Your instructions
Exactly reproduce the line that contains "This screenshot has width=495, height=373." and all lines after it in the entries below, through the very last line.

(Beginning of Records provided)

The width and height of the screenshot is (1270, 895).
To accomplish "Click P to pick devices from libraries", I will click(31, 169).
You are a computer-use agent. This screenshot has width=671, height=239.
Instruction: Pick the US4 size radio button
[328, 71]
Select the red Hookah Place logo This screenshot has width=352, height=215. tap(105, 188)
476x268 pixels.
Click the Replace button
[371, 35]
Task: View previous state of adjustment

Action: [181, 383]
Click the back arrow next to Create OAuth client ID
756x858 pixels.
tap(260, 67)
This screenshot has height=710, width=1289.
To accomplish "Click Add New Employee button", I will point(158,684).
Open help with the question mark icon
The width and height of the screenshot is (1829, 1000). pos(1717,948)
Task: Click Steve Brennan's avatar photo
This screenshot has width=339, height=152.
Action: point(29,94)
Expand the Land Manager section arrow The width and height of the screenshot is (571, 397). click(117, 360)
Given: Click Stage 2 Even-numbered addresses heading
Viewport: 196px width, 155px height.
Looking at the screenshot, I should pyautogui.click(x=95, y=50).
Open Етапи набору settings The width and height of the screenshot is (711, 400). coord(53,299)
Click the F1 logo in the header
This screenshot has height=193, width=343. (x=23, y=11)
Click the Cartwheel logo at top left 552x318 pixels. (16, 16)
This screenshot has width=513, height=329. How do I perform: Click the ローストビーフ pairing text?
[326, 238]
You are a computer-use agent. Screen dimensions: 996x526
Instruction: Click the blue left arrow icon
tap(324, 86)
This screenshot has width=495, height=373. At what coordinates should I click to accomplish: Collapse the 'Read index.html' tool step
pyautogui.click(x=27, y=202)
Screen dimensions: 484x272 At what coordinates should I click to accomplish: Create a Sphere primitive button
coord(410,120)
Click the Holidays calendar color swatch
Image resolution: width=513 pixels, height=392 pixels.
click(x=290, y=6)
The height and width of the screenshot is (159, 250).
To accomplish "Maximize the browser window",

(End of Records provided)

Solution to this problem
This screenshot has width=495, height=373. At what coordinates should I click to accomplish: Collapse the 'Read index.html' tool step
pyautogui.click(x=27, y=202)
Screen dimensions: 484x272 At what coordinates should I click to accomplish: Create a Sphere primitive button
coord(410,120)
Click the Holidays calendar color swatch
Image resolution: width=513 pixels, height=392 pixels.
click(x=290, y=6)
The height and width of the screenshot is (159, 250).
To accomplish "Maximize the browser window",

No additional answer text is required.